> [Entries supplied]:

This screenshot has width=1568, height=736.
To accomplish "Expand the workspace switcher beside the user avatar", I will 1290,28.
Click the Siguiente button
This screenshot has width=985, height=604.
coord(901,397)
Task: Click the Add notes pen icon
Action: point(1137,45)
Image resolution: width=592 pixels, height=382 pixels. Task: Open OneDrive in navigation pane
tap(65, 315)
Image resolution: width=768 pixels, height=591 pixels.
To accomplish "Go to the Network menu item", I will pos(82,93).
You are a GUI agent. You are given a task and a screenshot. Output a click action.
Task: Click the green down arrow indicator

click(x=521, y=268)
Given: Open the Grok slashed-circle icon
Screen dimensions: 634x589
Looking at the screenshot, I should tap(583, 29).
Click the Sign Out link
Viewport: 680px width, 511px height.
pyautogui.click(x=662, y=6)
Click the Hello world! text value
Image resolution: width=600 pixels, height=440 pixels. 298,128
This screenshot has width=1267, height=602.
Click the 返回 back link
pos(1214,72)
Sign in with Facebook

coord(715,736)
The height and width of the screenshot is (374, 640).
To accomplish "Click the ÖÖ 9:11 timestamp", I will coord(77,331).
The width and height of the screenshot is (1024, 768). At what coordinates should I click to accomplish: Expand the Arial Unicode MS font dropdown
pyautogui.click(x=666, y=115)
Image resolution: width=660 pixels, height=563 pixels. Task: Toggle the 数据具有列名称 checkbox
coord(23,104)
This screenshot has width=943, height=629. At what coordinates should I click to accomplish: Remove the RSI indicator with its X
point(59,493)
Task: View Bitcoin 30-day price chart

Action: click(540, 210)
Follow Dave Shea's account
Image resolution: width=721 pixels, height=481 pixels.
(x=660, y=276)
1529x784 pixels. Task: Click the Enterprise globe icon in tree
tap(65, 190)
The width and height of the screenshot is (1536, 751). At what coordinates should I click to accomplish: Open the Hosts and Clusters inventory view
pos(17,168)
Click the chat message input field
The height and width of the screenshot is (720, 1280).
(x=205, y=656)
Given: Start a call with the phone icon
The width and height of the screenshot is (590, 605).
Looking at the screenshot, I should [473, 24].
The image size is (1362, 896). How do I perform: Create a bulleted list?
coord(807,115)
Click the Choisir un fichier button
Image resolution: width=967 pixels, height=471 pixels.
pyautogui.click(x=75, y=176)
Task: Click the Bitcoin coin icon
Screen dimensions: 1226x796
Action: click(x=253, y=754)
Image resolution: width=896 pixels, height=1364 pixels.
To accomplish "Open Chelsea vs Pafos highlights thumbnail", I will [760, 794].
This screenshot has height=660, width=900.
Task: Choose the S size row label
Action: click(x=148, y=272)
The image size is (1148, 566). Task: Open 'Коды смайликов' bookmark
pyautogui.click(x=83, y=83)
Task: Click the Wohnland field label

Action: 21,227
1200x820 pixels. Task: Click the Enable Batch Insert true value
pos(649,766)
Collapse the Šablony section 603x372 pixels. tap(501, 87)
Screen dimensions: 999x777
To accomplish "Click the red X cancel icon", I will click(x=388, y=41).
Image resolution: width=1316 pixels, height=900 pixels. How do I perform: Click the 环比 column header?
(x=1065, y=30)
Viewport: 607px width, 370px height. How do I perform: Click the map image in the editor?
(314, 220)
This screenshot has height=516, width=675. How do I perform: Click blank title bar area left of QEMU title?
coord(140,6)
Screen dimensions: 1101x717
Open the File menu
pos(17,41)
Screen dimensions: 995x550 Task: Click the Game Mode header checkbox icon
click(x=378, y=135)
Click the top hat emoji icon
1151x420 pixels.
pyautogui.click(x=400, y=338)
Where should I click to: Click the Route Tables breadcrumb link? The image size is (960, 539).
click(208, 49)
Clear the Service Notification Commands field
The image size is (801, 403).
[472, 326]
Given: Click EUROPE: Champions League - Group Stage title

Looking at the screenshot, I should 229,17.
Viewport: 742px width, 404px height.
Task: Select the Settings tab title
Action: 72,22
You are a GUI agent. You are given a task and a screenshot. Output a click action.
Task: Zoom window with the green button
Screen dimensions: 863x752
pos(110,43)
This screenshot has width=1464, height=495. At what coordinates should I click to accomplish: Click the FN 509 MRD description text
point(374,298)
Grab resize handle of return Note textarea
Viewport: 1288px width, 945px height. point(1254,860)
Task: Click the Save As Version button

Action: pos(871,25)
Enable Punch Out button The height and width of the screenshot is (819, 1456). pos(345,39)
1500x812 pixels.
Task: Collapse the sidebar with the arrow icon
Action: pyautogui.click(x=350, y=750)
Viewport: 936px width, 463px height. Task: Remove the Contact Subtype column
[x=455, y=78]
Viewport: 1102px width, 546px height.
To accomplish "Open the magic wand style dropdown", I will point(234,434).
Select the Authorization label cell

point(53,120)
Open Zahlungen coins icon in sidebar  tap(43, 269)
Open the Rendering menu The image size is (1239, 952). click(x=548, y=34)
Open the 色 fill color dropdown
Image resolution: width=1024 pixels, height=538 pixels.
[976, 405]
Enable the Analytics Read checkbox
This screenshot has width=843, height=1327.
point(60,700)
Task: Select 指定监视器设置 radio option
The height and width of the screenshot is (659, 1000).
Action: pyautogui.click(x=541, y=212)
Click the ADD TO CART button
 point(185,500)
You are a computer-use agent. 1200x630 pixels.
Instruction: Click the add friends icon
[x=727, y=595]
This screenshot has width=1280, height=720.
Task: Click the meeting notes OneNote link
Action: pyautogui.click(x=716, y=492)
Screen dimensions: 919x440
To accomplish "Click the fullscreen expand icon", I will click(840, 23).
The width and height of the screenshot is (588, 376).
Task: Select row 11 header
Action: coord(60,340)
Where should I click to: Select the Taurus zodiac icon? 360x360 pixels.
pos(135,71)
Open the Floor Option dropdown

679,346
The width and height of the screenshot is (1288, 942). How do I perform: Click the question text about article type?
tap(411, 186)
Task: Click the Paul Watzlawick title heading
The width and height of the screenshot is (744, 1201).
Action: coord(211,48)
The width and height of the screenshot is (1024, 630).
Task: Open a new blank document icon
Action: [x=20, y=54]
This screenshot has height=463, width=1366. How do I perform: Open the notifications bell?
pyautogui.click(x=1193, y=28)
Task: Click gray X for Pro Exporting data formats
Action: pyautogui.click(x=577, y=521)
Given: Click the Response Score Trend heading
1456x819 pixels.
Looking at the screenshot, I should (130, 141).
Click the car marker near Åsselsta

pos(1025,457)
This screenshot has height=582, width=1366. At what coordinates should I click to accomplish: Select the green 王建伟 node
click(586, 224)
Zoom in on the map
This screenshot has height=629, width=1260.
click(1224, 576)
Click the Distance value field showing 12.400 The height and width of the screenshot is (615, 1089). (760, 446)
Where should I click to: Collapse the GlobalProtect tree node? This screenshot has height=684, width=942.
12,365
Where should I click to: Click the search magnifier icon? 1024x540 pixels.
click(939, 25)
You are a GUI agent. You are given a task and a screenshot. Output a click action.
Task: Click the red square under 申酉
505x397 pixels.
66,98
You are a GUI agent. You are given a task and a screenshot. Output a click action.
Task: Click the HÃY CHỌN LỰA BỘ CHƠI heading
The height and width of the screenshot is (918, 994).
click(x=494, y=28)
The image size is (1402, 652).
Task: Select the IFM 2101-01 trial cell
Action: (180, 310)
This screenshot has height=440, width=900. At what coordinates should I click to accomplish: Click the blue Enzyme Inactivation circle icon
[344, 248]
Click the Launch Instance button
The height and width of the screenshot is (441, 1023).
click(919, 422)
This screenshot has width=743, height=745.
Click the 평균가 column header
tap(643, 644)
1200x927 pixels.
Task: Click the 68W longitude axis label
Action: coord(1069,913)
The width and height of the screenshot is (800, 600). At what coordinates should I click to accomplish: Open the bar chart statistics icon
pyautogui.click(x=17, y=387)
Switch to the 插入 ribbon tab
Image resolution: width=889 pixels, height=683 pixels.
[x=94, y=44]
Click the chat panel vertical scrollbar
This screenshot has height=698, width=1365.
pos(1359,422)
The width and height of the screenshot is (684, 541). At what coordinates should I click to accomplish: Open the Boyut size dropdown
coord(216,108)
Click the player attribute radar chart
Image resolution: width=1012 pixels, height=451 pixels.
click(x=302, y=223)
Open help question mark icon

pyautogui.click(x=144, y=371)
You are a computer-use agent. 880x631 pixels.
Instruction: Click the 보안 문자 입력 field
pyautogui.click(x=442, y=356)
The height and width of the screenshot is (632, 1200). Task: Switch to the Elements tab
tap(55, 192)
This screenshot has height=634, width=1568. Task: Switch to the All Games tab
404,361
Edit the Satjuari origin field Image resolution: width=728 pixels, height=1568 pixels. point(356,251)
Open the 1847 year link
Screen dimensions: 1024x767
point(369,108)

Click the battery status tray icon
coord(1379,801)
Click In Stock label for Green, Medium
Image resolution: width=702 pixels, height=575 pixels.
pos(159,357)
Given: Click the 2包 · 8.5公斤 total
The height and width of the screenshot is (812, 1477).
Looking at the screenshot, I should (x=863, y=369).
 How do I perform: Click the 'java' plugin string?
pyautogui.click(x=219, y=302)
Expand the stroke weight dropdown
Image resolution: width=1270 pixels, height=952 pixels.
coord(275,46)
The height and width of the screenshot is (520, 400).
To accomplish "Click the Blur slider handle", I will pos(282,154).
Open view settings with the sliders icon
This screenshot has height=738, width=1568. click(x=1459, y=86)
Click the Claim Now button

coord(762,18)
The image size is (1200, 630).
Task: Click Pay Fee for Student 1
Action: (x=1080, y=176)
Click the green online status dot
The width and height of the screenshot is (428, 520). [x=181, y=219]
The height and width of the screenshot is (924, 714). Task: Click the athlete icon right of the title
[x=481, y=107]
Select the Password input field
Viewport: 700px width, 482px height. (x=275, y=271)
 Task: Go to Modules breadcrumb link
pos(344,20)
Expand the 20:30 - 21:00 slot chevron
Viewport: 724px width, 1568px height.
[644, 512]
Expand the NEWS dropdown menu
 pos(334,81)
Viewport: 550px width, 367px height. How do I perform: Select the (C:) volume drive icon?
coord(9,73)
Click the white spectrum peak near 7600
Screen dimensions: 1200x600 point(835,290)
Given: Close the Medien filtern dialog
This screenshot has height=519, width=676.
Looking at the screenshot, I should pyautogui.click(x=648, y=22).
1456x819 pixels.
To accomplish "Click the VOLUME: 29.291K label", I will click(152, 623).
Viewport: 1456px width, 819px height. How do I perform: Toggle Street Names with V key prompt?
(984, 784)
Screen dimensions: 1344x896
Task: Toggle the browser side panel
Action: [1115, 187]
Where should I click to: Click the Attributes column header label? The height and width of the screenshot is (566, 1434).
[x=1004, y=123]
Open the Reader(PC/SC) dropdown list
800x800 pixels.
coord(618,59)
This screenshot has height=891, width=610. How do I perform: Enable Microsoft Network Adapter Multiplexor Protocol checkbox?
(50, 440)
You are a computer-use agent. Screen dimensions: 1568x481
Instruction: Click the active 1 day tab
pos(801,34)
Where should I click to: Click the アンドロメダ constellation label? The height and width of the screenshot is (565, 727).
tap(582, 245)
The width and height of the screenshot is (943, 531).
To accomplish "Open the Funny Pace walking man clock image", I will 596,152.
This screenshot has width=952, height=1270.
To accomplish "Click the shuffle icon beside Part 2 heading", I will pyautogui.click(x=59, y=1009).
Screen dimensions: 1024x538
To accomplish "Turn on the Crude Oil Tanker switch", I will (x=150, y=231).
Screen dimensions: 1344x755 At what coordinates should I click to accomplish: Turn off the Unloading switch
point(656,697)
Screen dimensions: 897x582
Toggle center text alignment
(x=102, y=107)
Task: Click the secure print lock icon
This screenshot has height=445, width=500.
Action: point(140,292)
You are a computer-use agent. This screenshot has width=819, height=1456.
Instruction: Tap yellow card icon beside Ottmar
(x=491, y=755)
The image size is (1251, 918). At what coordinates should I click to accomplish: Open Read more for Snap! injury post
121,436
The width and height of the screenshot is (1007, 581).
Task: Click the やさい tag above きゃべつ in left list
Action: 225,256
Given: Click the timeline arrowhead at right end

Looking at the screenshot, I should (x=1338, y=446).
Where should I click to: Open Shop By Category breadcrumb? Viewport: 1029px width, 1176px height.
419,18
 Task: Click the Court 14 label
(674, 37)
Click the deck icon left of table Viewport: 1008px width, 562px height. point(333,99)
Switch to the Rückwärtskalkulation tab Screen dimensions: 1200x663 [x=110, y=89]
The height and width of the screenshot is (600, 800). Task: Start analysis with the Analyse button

> [Problem to work on]: Go over the entries above and tally the lines holding "heading"; please answer with the number alone.

> [Answer space]: 4